Таскаю песок и сначала совсем не замечаю, что один пленный остановился около меня. Я на него не смотрю, но знаю, что это — немец: вижу его башмак. У наших сапоги другие.
Пленный мне что-то говорит. Но я с ним не разговариваю. Это они напали на нас, а не мы. Немец подвинулся ближе и тянется рукой в мой карман. Оттуда нечаянно высунулась горбушка, и он увидел её. Я поднимаю голову и близко-близко вижу его лицо — оно хочет мою горбушку.
Пленный вблизи ещё больше нестрашный. Он похожий на всех. Это меня поражает, и я начинаю думать: зачем же он тогда бомбил нас?
У немца очкастый нос. Одно стекло в очках выбито, и оттуда таращится серый глаз в светлых лучах ресниц. Глаз подмигивает мне и просит горбушку. А мне как раз хочется есть.
Я вытаскиваю из кармана горбушку, держу её крепко. Она — моя. Во рту — замечательный вкус хлеба.
Пленный стоит рядом и смотрит, как я жую. Из его открытого глаза вытекает слеза. Это так необычно, что я перестаю жевать. Я никогда не видела взрослых слёз. Мне жалко немца. И жалко горбушки. Но я сую ему хлеб, а сама бегу прочь.
Я бегу в заводской сад. Здесь растут яблони, и я каждый раз проверяю, нет ли яблок. Я ещё не видела, как они растут.

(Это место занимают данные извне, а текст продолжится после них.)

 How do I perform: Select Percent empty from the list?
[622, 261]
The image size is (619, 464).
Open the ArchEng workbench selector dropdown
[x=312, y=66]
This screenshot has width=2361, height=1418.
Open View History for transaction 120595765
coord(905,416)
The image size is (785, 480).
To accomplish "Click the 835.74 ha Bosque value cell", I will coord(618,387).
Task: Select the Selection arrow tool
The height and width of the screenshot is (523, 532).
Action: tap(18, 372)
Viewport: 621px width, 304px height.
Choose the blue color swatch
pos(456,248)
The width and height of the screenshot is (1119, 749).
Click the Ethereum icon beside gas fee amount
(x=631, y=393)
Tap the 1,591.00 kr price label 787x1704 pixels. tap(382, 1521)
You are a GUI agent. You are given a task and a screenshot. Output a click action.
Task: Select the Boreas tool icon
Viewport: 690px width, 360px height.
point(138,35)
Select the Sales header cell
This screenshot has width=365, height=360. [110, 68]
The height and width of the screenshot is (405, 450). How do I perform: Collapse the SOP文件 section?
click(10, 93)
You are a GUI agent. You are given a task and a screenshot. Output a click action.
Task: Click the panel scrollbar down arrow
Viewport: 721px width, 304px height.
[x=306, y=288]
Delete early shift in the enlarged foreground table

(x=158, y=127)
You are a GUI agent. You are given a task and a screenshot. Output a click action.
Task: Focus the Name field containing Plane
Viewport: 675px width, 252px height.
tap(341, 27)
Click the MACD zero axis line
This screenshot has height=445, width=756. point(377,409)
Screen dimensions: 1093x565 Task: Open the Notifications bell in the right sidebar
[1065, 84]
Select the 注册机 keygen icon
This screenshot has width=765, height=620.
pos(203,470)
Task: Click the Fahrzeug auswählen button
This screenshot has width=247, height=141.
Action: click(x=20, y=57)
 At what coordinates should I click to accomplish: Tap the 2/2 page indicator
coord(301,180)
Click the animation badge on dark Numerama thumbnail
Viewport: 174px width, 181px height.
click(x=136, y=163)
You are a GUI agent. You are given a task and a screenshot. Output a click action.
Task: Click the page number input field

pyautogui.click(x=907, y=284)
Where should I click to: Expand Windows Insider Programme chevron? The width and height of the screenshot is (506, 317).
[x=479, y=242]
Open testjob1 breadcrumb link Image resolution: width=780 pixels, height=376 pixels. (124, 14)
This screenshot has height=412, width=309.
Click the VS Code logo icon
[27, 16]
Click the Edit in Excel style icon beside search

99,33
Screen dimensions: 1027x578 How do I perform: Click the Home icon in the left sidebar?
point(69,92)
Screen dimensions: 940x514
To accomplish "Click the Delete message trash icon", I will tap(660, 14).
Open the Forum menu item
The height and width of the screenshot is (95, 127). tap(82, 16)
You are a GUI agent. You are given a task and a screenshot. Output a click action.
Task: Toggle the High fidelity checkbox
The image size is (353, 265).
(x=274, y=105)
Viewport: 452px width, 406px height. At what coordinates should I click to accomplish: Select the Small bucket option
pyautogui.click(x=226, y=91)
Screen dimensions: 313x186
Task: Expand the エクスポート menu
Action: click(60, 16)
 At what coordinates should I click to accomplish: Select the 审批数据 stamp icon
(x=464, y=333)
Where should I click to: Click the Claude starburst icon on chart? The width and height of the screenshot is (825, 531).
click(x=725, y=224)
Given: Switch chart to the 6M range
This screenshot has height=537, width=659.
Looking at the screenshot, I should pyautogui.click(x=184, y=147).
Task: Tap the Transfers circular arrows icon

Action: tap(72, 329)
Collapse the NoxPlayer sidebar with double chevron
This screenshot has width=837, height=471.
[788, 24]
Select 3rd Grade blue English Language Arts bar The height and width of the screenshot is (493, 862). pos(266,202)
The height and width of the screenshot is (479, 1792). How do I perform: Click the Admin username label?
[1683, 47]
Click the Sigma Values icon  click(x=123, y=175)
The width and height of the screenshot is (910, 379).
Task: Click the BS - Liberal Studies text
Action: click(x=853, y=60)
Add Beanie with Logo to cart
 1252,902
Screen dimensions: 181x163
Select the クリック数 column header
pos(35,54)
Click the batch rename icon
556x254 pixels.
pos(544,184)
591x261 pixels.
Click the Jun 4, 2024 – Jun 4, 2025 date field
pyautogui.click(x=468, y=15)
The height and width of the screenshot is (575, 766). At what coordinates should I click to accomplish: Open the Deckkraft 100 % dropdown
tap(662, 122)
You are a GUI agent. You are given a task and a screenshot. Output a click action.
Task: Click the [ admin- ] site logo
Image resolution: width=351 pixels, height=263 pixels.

На яблонях только листья. Они чуть развёрнуты. Я срываю лист и жую. Лист — холодный, горчит, но мне кажется, что он пахнет яблоками. Скоро лето…
Кукла Буратинка. Говорит автор книги
— Вечером мне становится стыдно. И я долго не сплю и всё думаю, зачем отдала немцу горбушку, ведь он бомбил Ленинград. Три дня я не хожу на завод, а разгуливаю после уроков по улицам. Я вожу портфель на верёвке по асфальту, мне хочется, чтобы он поскорее разорвался. Но он сшит из парусины, и ему хоть бы что!
Мама ругает меня, что я болтаюсь по улицам, и я снова иду на завод. И тот же самый пленный ждёт меня у песчаной горы. Он что-то говорит, но я не понимаю и не хочу понимать. Это видно по моему лицу.
Тогда он подаёт мне маленькую куклу, выструганную из дерева, и уходит. Я тотчас называю её Буратинкой. Мне нравится кукла, у меня мало игрушек, но я её не беру, а закапываю в песок. Мне ихнего не надо. Я так и говорю вслух.
Но вечером я ещё дольше не засыпаю. Мне жалко куклу Буратинку — зачем я её оставила там! — ведь кукла не до конца немецкая: она сделана из нашей дощечки.
На другой день я сама не своя и еле-еле досиживаю уроки в школе. А потом бегу на завод.
Но у стены уже нет песчаной кучи. Песок увезли на стройку, а немцев отправили в Германию.
Вечером мама ведёт меня в магазин игрушек и покупает пупса — Ванечку. Я забываю про всё. А мама смеётся: «Эх ты, детский сад!»
Да, детский сад! Говорит автор книги
— Наш детский сад находился на Третьей Советской улице. Я ходила в него всю войну. И выжила. Там ни один ребёнок не умер.
Мама не может спокойно видеть Веру Андреевну Кобок — нашу заведующую. Бросается навстречу и всё время хочет ей поклониться.
— Да разве ж дело во мне? — всегда говорит Вера Андреевна и удерживает маму. — Это завод. Спасибо нашему директору Тихомирову и всем-всем людям. Без них мы пропали бы… — Вера Андреевна смотрит на меня и смеётся. — Как успехи у этой непослушной девочки? — спрашивает она.